A modern micro-barbed hook

What on earth is there to say about barbless hooks – doesn’t everyone use them nowadays? Well, no, they don’t. And I’d like to give some of my reasons why not.

Firstly, let’s deal with the conservationist faction, because there’s an irrelevance about this caucus that irritates me.

You’ll hear and read of various bodies, nothing whatever to do with angling (except that they want us off the waters perhaps?) singing the praises of barbless hooks. They know nothing at all about hooks – barbless or otherwise.

The only views of any value to the angler are those which emanate from the anglers themselves, from experienced anglers, or from angling officials who fish. Angling officials who do not fish get all their ‘knowledge’ secondhand, on the notoriously unreliable grapevine, and their opinions are as worthless as those of non-anglers on the subject.

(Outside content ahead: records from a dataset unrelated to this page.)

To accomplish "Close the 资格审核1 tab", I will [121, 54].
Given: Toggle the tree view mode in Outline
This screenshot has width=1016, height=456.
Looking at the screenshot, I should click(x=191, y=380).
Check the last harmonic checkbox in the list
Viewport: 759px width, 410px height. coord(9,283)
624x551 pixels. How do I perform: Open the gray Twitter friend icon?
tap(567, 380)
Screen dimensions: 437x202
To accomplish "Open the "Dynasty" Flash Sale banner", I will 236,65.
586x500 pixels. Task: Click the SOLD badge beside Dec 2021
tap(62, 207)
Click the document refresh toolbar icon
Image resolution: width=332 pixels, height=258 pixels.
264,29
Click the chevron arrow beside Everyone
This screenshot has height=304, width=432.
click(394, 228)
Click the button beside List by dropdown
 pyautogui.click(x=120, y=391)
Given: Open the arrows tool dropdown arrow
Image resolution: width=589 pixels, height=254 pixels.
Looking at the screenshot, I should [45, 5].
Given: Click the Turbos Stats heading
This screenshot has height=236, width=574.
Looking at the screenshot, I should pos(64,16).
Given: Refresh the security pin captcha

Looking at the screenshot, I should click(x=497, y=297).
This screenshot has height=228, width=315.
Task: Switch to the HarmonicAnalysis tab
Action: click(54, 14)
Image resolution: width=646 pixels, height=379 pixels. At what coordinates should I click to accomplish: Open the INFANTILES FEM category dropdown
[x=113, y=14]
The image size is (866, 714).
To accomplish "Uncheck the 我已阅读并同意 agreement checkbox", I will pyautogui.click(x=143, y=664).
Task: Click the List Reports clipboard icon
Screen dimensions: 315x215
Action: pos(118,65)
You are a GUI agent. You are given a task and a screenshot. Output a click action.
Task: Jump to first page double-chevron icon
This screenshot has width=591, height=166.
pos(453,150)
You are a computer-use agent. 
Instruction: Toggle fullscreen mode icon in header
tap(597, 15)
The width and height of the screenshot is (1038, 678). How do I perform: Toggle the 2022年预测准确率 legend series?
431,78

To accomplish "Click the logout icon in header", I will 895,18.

I emphasise the word experienced in the last paragraph because one does read so often letters in the angling press, from anglers who have just taken up the sport, recommending the use of barbless hooks. Why?

What on earth do they know about the matter? Are they not trying to appease those who criticise angling, just like those officials in angling who take the same line?

This is no way to advance angling or its cause. Only two things matter: whether or not barbless hooks are better for fish? And whether or not they are better for angling? Clearly you can have no valuable viewpoint on these two questions if you have only fished for ‘five minutes’ or have never fished at all.

So what do I know about it? I have used barbless and semi-barbless hooks since the late 1950s, in various experiments and tests, for a variety of species and in many waters. I am not a modern convert to barbless hooks, but write from experience.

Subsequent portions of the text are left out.